• _WHAT IS EXPECTED_
Swap "How do I perform" for "How can I perform" everywhere in the listing below, and give the whole listing again with nothing else changed.

• _Word and item position listing_
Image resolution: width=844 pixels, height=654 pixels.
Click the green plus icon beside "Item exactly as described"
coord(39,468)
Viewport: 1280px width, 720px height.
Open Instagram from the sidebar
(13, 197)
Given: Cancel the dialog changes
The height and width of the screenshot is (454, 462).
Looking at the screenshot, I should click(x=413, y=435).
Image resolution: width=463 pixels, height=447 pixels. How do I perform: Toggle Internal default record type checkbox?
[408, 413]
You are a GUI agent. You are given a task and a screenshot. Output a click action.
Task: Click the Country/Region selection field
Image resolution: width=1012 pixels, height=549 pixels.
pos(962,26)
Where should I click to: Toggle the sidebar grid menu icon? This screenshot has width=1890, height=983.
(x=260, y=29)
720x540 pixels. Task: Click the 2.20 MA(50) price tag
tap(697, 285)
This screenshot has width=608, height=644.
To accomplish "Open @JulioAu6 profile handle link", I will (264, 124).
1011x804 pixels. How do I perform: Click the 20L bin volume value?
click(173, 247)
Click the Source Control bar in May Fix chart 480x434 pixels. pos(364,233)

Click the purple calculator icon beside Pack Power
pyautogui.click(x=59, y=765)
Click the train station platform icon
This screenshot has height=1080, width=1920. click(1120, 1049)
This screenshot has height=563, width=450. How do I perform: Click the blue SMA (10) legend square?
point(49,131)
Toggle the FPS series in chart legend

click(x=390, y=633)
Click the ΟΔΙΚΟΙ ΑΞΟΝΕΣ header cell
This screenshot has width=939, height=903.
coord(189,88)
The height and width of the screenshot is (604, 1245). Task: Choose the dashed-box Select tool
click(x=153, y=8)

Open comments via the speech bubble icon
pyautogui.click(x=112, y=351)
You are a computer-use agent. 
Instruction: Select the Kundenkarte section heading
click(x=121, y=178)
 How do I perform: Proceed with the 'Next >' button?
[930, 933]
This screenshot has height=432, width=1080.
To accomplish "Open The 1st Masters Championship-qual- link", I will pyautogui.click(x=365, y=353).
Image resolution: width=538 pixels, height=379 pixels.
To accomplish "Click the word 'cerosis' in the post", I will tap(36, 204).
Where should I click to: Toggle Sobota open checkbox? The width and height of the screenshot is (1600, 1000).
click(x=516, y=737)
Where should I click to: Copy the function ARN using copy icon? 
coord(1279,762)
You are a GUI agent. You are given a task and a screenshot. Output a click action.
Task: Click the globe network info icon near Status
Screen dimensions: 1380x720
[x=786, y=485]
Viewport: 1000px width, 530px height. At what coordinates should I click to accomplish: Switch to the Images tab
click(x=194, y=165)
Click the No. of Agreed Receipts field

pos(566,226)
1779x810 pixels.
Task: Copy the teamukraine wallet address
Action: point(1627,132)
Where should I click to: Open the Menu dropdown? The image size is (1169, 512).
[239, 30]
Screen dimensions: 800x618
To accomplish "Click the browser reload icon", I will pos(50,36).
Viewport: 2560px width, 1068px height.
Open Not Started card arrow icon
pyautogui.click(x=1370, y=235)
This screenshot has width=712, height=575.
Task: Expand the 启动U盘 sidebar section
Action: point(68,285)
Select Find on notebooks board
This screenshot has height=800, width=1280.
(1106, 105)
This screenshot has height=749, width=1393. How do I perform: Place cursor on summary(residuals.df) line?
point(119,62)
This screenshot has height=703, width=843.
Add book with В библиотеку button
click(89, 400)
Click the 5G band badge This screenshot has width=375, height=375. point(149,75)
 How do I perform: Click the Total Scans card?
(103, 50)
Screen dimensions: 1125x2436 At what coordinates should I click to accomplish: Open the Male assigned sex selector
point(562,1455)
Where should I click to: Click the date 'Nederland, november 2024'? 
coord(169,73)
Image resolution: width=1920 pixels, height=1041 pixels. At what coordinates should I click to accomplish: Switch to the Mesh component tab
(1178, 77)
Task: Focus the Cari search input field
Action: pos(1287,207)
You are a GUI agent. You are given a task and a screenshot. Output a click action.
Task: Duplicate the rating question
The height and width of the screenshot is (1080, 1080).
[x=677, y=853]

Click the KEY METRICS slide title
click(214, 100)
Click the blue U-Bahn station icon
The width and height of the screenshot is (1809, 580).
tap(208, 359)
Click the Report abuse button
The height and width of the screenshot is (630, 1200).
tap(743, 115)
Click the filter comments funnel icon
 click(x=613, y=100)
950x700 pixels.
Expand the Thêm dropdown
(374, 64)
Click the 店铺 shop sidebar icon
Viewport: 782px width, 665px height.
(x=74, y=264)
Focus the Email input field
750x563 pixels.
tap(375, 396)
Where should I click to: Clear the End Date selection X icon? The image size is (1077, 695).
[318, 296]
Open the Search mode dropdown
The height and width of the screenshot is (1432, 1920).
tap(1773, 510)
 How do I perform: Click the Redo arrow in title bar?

• _SOLUTION TO THIS EXERCISE_
Image resolution: width=844 pixels, height=654 pixels.
Click the green plus icon beside "Item exactly as described"
coord(39,468)
Viewport: 1280px width, 720px height.
Open Instagram from the sidebar
(13, 197)
Given: Cancel the dialog changes
The height and width of the screenshot is (454, 462).
Looking at the screenshot, I should click(x=413, y=435).
Image resolution: width=463 pixels, height=447 pixels. How can I perform: Toggle Internal default record type checkbox?
[408, 413]
You are a GUI agent. You are given a task and a screenshot. Output a click action.
Task: Click the Country/Region selection field
Image resolution: width=1012 pixels, height=549 pixels.
pos(962,26)
Where should I click to: Toggle the sidebar grid menu icon? This screenshot has width=1890, height=983.
(x=260, y=29)
720x540 pixels. Task: Click the 2.20 MA(50) price tag
tap(697, 285)
This screenshot has width=608, height=644.
To accomplish "Open @JulioAu6 profile handle link", I will (264, 124).
1011x804 pixels. How can I perform: Click the 20L bin volume value?
click(173, 247)
Click the Source Control bar in May Fix chart 480x434 pixels. pos(364,233)

Click the purple calculator icon beside Pack Power
pyautogui.click(x=59, y=765)
Click the train station platform icon
This screenshot has height=1080, width=1920. click(1120, 1049)
This screenshot has height=563, width=450. How can I perform: Click the blue SMA (10) legend square?
point(49,131)
Toggle the FPS series in chart legend

click(x=390, y=633)
Click the ΟΔΙΚΟΙ ΑΞΟΝΕΣ header cell
This screenshot has width=939, height=903.
coord(189,88)
The height and width of the screenshot is (604, 1245). Task: Choose the dashed-box Select tool
click(x=153, y=8)

Open comments via the speech bubble icon
pyautogui.click(x=112, y=351)
You are a computer-use agent. 
Instruction: Select the Kundenkarte section heading
click(x=121, y=178)
 How can I perform: Proceed with the 'Next >' button?
[930, 933]
This screenshot has height=432, width=1080.
To accomplish "Open The 1st Masters Championship-qual- link", I will pyautogui.click(x=365, y=353).
Image resolution: width=538 pixels, height=379 pixels.
To accomplish "Click the word 'cerosis' in the post", I will tap(36, 204).
Where should I click to: Toggle Sobota open checkbox? The width and height of the screenshot is (1600, 1000).
click(x=516, y=737)
Where should I click to: Copy the function ARN using copy icon? 
coord(1279,762)
You are a GUI agent. You are given a task and a screenshot. Output a click action.
Task: Click the globe network info icon near Status
Screen dimensions: 1380x720
[x=786, y=485]
Viewport: 1000px width, 530px height. At what coordinates should I click to accomplish: Switch to the Images tab
click(x=194, y=165)
Click the No. of Agreed Receipts field

pos(566,226)
1779x810 pixels.
Task: Copy the teamukraine wallet address
Action: point(1627,132)
Where should I click to: Open the Menu dropdown? The image size is (1169, 512).
[239, 30]
Screen dimensions: 800x618
To accomplish "Click the browser reload icon", I will pos(50,36).
Viewport: 2560px width, 1068px height.
Open Not Started card arrow icon
pyautogui.click(x=1370, y=235)
This screenshot has width=712, height=575.
Task: Expand the 启动U盘 sidebar section
Action: point(68,285)
Select Find on notebooks board
This screenshot has height=800, width=1280.
(1106, 105)
This screenshot has height=749, width=1393. How can I perform: Place cursor on summary(residuals.df) line?
point(119,62)
This screenshot has height=703, width=843.
Add book with В библиотеку button
click(89, 400)
Click the 5G band badge This screenshot has width=375, height=375. point(149,75)
 How can I perform: Click the Total Scans card?
(103, 50)
Screen dimensions: 1125x2436 At what coordinates should I click to accomplish: Open the Male assigned sex selector
point(562,1455)
Where should I click to: Click the date 'Nederland, november 2024'? 
coord(169,73)
Image resolution: width=1920 pixels, height=1041 pixels. At what coordinates should I click to accomplish: Switch to the Mesh component tab
(1178, 77)
Task: Focus the Cari search input field
Action: pos(1287,207)
You are a GUI agent. You are given a task and a screenshot. Output a click action.
Task: Duplicate the rating question
The height and width of the screenshot is (1080, 1080).
[x=677, y=853]

Click the KEY METRICS slide title
click(214, 100)
Click the blue U-Bahn station icon
The width and height of the screenshot is (1809, 580).
tap(208, 359)
Click the Report abuse button
The height and width of the screenshot is (630, 1200).
tap(743, 115)
Click the filter comments funnel icon
 click(x=613, y=100)
950x700 pixels.
Expand the Thêm dropdown
(374, 64)
Click the 店铺 shop sidebar icon
Viewport: 782px width, 665px height.
(x=74, y=264)
Focus the Email input field
750x563 pixels.
tap(375, 396)
Where should I click to: Clear the End Date selection X icon? The image size is (1077, 695).
[318, 296]
Open the Search mode dropdown
The height and width of the screenshot is (1432, 1920).
tap(1773, 510)
 How can I perform: Click the Redo arrow in title bar?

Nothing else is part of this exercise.